The influence of the Baroque School of Quito on the art (architecture, sculpture and painting) was recognized as cultural interest, along with, the singularity that characterizes Quito where the nature and the action of the man work together to create inspiring work; as a result, the city of Quito was awarded as UNESCO WHS (UNESCO, 2021).

The most visited places in Quito in 2019 were Mitad del Mundo park, the historic center (i.e. churches, El Panecillo, La Ronda), la Mariscal and viewpoints (Quito Turismo, 2020). According to registered non-resident tourist arrivals and average per capita spending in the city, the annual foreign exchange estimated income of the city was 520m US$ in 2019; additionally, the number of international non-resident tourists visiting the city of Quito in 2019 was 684,390 visitors (Quito Turismo, 2020).

Questionnaire design, data collection and data analysis

This study aims to identify the factors that constitute the construct of perceived value at the city of Quito WHS to reach the stated objective a quantitative methodology has been used. First, a questionnaire was designed to collect the information in the field study. This instrument was elaborated based on previous studies linked to perceived value. The questionnaire was composed of a specific set of questions about perceived value. In total, there are 18 items of perceived value (see Table 1) and other questions about behavioral components and demographic features and characteristics of heritage visitors' trips. The questions associated with perceived value were measured using 18 items taken from some studies (Table 1).
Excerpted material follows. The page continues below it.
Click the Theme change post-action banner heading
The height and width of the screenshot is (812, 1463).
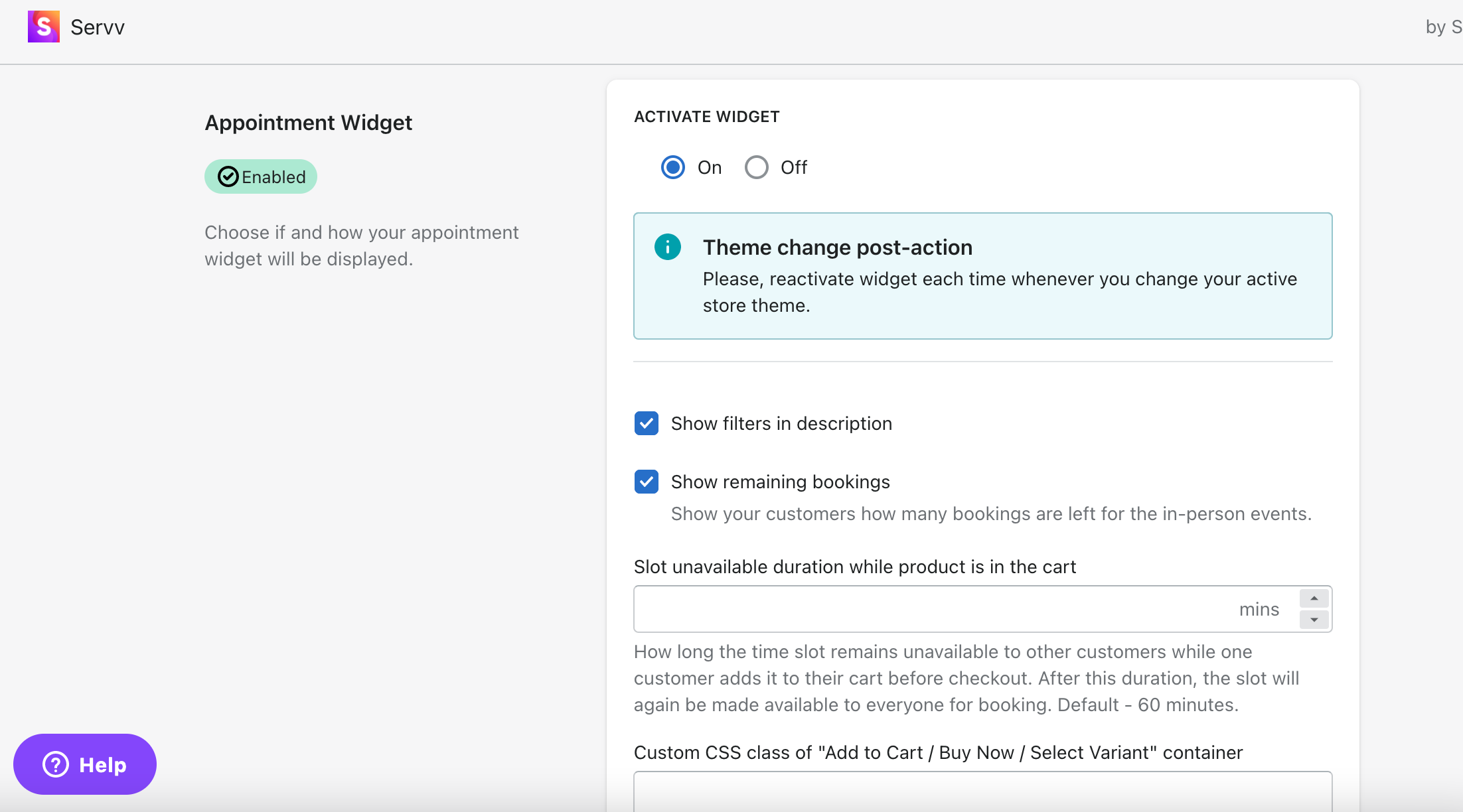837,247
These questions were measured on a seven-point Likert scale (1 being strongly disagreed and 7 is strongly agreed). To improve the survey, an online focus group was developed with 11 Ecuadorian tourism researchers in March 2020. To develop a final questionnaire, the experts described the factors they believed were necessary for perceived value for the WHS of Quito and analyzed which perceived value factors of the initial questionnaire should be removed or kept. After the focus group was concluded, the researchers identified two factors of perceived value (tourist offer accessibility (TOA) and information accessibility (IA)); two subdimensions of TOA (the accessibility of shopping centers and accessibility in cultural tourist sites); two subdimensions of destination appearance (the historic center of Quito is an interesting place to visit and there are interesting cultural places in Quito (museums, exhibitions, art galleries, etc.) and one subdimension of monetary costs (entrance fees to cultural sites were reasonable (for example San Francisco Church, Quito cathedral, etc.), that were not identified in previous studies (see Table 1).

The study sample includes both national and international tourists older than 18 years old. Data were collected in situ by an interviewer on weekdays and weekends of October and November 2020 at the main tourist attractions of the city. Visitors (residents were not surveyed) were approached when they left the most relevant tourist attractions of the cultural heritage city of Quito or when they were resting in between tourist activities; therefore, the sampling method used in this study was a non-probability convenience sample; this technique was chosen because of its accessibility and ease of the data collection.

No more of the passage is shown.